### Problem set
A - List every Sikh Gurū named in the passage on Gurū Rām Dās, including Rām Dās himself.
B - Transcribe the stretch of the passage on Gurū Rām Dās from "RĀM DĀS, GURŪ(1534-1581), is" through "Sikhs, around it.".

RĀM DĀS, GURŪ(1534-1581), is the fourth Gurū or spiritual mentor of the Sikhs in the line of Gurū Nānak, Gurū Aṅgad and Gurū Amar Dās. "Rām Dās "translates as servant or slave of God (rām = God + dās= slave). Blessed by Gurū Amar Dās with the light of Nānak and appointed Gurū in 1574, Gurū Rām Dās carried the spiritual authority of the Sikh community for seven years, until his death in 1581. He constructed the nectar pool which surrounds Harimandar, the Golden Temple of modern day, and founded Amritsar, the holy city of the Sikhs, around it.
Gurū Rām Dās was simply called Jeṭhā (which means firstborn) at his birth on, 24 September 1534 in Chūnā Maṇḍī in Lahore (now in Pakistan). His father was Hari Dās, a shopkeeper, and his mother was Anūp Devī, also known as Dayā Kaur. They belonged to the Soḍhī family, part of the Khatrī caste. At seven he lost both his parents and was cared for by his grandmother in her village Bāsarke, the ancestral village also of Gurū Amar Dās. He was an only child. To earn his meagre keep, Jeṭhā sold cooked beans in the market-place, yet, as people said, he often gave away his food to hungry people.

### Dataset section
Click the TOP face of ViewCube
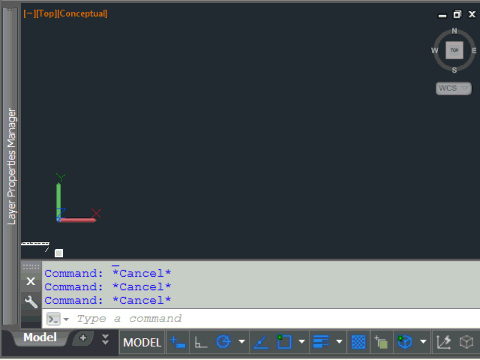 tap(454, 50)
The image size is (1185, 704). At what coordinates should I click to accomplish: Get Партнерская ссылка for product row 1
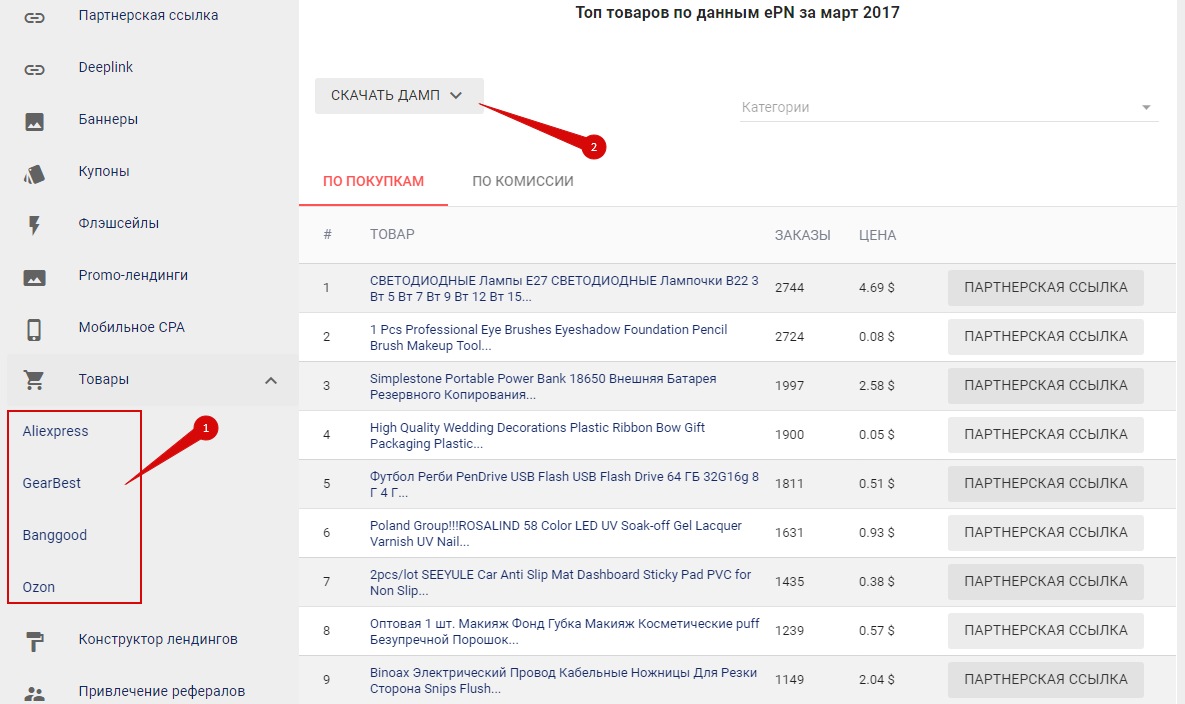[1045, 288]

### List of solutions
A - Gurū Rām Dās, Gurū Nānak, Gurū Aṅgad, Gurū Amar Dās

B -
RĀM DĀS, GURŪ(1534-1581), is the fourth Gurū or spiritual mentor of the Sikhs in the line of Gurū Nānak, Gurū Aṅgad and Gurū Amar Dās. "Rām Dās "translates as servant or slave of God (rām = God + dās= slave). Blessed by Gurū Amar Dās with the light of Nānak and appointed Gurū in 1574, Gurū Rām Dās carried the spiritual authority of the Sikh community for seven years, until his death in 1581. He constructed the nectar pool which surrounds Harimandar, the Golden Temple of modern day, and founded Amritsar, the holy city of the Sikhs, around it.